O estudo de Zhu et al. (2010) baseou-se na técnica da PCR em tempo real com o objectivo de detectar e quantificar o DNA transgénico da Bacillus thuringiensis (comercialmente denominado como Bt) em milho híbrido (DKC42-23), que foi derivado do MON863 e que também possui o gene nptII.

Os resultados mostraram que, sob cultivo contínuo de DKC42-23, foi detectado DNA transgénico no campo durante todo o ano. A utilização do DNA de extractos de parcelas do solo de DKC42-23 revelou que o gene nptII poderia ser assumido e integrado naturalmente em células de Pseudomonas stutzeri pMR7, levando à restauração da resistência aos antibióticos de P. stutzeri pMR7. No entanto, após o cultivo de uma linhagem de soja em parcelas iguais para a estação seguinte de crescimento, a presença de DNA do transgene DKC42-23 foi reduzida a níveis não detectáveis no final desse período de crescimento. Desta forma, as práticas de rotação de culturas no milho-soja possibilitam a redução significativa da disponibilidade do DNA transgénico no solo, minimizando assim, os riscos que podem ser atribuídos à transferência horizontal de genes.

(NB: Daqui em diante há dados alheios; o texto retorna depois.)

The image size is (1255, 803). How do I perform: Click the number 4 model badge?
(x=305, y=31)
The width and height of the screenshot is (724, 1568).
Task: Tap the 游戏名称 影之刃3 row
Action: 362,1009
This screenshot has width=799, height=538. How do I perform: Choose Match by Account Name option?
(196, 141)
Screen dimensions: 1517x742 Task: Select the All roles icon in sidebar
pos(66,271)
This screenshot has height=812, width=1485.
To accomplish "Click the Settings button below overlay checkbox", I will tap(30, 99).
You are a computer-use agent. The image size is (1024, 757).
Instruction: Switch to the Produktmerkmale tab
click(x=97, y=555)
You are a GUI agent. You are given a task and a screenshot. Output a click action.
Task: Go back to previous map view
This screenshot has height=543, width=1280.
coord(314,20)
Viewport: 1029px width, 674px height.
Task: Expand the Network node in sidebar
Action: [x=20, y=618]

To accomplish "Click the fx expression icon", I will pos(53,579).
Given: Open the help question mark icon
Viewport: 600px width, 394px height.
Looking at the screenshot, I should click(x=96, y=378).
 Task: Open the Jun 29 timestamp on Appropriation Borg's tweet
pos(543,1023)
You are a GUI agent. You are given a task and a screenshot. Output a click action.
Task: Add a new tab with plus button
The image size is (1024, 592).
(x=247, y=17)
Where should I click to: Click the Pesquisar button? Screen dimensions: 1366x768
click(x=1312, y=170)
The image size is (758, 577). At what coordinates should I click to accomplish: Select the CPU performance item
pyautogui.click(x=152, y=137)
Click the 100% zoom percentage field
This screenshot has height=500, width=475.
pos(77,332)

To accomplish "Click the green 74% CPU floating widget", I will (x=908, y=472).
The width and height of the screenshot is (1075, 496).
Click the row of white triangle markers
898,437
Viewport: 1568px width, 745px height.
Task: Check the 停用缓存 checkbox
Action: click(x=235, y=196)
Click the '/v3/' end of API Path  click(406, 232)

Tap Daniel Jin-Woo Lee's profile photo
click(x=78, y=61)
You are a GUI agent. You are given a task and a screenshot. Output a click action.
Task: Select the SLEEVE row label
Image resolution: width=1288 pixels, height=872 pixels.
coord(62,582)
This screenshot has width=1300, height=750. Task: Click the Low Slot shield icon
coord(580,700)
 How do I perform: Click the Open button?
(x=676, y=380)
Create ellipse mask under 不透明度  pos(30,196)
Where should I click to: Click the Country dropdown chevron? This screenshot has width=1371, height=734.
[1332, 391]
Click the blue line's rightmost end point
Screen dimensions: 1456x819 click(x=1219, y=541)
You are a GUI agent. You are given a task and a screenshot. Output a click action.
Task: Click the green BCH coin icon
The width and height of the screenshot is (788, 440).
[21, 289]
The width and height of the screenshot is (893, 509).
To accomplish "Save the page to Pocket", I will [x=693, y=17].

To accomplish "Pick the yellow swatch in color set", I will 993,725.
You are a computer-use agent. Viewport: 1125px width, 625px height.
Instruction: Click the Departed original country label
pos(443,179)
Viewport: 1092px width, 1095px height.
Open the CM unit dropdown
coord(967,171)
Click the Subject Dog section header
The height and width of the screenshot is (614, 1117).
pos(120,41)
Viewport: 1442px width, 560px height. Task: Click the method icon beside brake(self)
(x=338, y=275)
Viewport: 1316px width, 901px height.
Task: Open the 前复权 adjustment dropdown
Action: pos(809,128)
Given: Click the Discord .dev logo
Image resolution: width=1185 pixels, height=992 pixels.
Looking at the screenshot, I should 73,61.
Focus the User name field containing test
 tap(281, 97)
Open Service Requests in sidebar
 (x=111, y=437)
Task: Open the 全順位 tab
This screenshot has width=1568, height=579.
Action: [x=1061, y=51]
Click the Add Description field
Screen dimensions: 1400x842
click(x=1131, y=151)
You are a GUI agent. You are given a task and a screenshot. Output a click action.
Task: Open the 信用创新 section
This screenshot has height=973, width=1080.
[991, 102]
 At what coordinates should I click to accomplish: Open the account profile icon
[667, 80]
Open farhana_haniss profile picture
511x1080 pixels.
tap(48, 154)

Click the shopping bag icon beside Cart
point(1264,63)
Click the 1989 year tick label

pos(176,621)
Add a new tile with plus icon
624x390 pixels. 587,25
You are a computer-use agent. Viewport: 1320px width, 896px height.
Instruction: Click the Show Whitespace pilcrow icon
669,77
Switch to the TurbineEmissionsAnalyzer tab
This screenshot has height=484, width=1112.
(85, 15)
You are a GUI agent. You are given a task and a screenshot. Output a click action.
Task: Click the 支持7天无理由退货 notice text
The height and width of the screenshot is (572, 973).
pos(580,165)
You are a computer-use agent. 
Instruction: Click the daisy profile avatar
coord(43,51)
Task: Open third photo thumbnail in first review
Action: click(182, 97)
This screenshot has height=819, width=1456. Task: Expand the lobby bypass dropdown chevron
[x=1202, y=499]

Em suma, os ensaios de PCR em tempo real mostraram ser úteis na investigação da manutenção de DNA transgénico (derivado do MON863) no solo.

- Certificação

De acordo com Lopparelli et al. (2007) o queijo mozarela obtido a partir do leite do búfalo (Bubalus bubalis) é um produto típico italiano certificado por meio do Conselho Europeu de Denominação de Origem Protegida (DOP). O queijo mozarela também pode ser obtido a partir do leite bovino ou misturas de leite de búfalo, mas neste caso, não pode ser vendido como produto DOP, e o seu rótulo deve informar os ingredientes reais. No entanto, o leite bovino em produtos DOP foi frequentemente detectado no passado, sugerindo adição fraudulenta ou contaminação acidental. Vários métodos baseados na

técnica de PCR têm sido aplicados em proveito de um número elevado de testes, para detectar a presença de ingredientes não-declarados, também em lacticínios.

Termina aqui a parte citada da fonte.